Redacción, 14 de septiembre.- Guatemala llegará a los 205 años de su independencia con siete símbolos patrios oficiales que condensan su historia, su identidad y los valores cívicos que el país reconoce como propios: la bandera, el quetzal, la ceiba, el escudo, la monja blanca, la marimba y Tecún Umán.
La conmemoración de septiembre vuelve a poner en primer plano esos emblemas que acompañan la vida pública del país en calles, escuelas y plazas.
El repaso de cada uno permite entender cómo Guatemala fijó, a lo largo de distintas etapas, las imágenes, especies, sonidos y figuras que la representan ante el mundo.
La bandera es el símbolo patrio más antiguo. Su forma, tamaño, color y escudo cambiaron varias veces con el paso del tiempo, hasta que en 1871 el entonces presidente de la República de Guatemala, el general Miguel García Granados, decretó su creación y estableció los colores azul celeste y blanco.
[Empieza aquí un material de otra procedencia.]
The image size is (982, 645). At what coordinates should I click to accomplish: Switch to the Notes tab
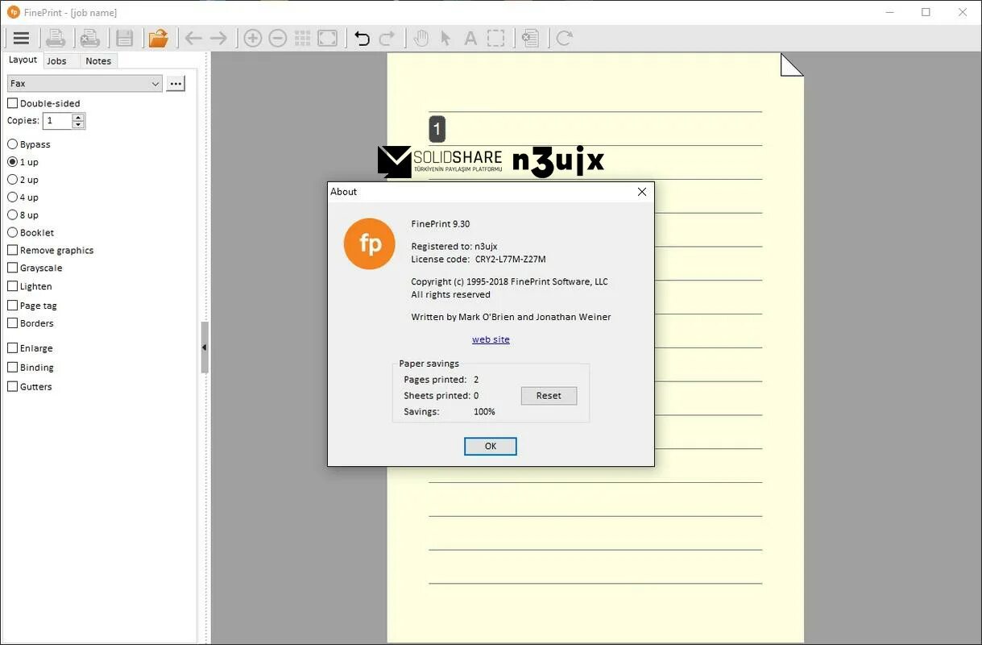(x=97, y=60)
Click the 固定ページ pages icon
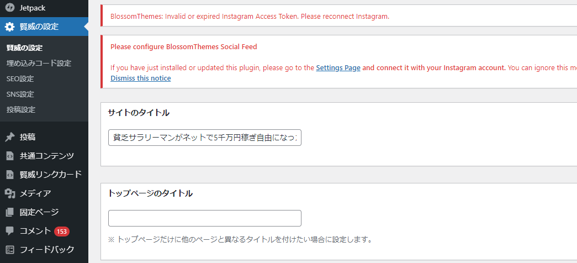 click(x=10, y=212)
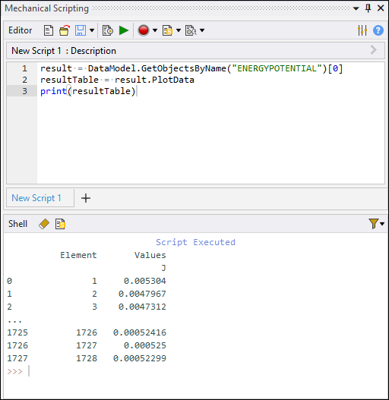This screenshot has width=389, height=400.
Task: Create a new script file
Action: point(49,30)
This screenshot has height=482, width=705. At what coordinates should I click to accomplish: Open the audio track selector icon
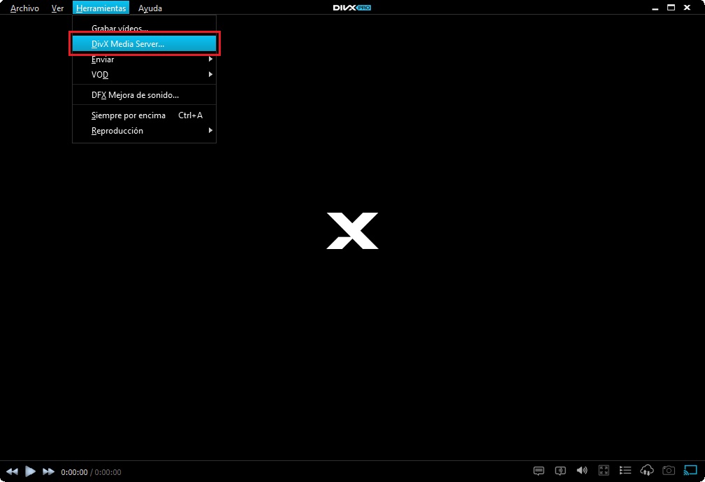[x=560, y=470]
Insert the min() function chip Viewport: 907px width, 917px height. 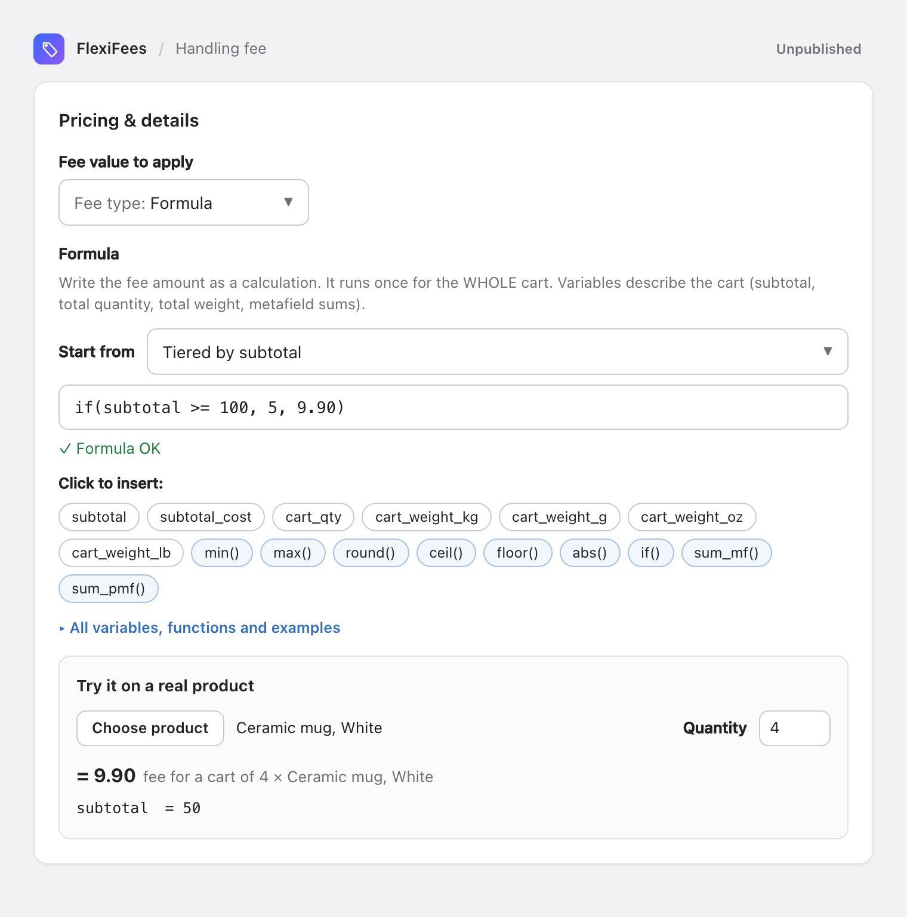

El azul celeste representa el océano Pacífico, el mar Caribe y el océano Atlántico. También simboliza la fortaleza, la justicia y la lealtad. El blanco se asocia con la pureza, el respeto, la fe, la integridad y la paz de la nación.
Ese mismo año quedó definida la versión actual del escudo. Según información del Congreso de la República, cuando se usa separado de la bandera debe ir en campo celeste claro.
El escudo reúne cinco elementos. Los rifles aluden a la fuerza; las espadas, a la justicia y la soberanía; los laureles, a la victoria; el pergamino, a la fecha de independencia; y el quetzal, a la libertad.
El quetzal, reconocido como ave nacional, también es símbolo patrio desde 1871. Se le atribuye la representación de la libertad, la autonomía y la independencia de la nación.
Esta ave de plumaje característico habita en los bosques nubosos de Guatemala, entre ellos las Verapaces. Mide entre 30 y 38 centímetros, y el macho posee una cola larga que cumple un papel importante durante el cortejo.
La ceiba fue reconocida como árbol nacional mediante un acuerdo gubernativo del 8 de marzo de 1955. Su nombre científico es Ceiba pentandra y está catalogada como un árbol nativo de América.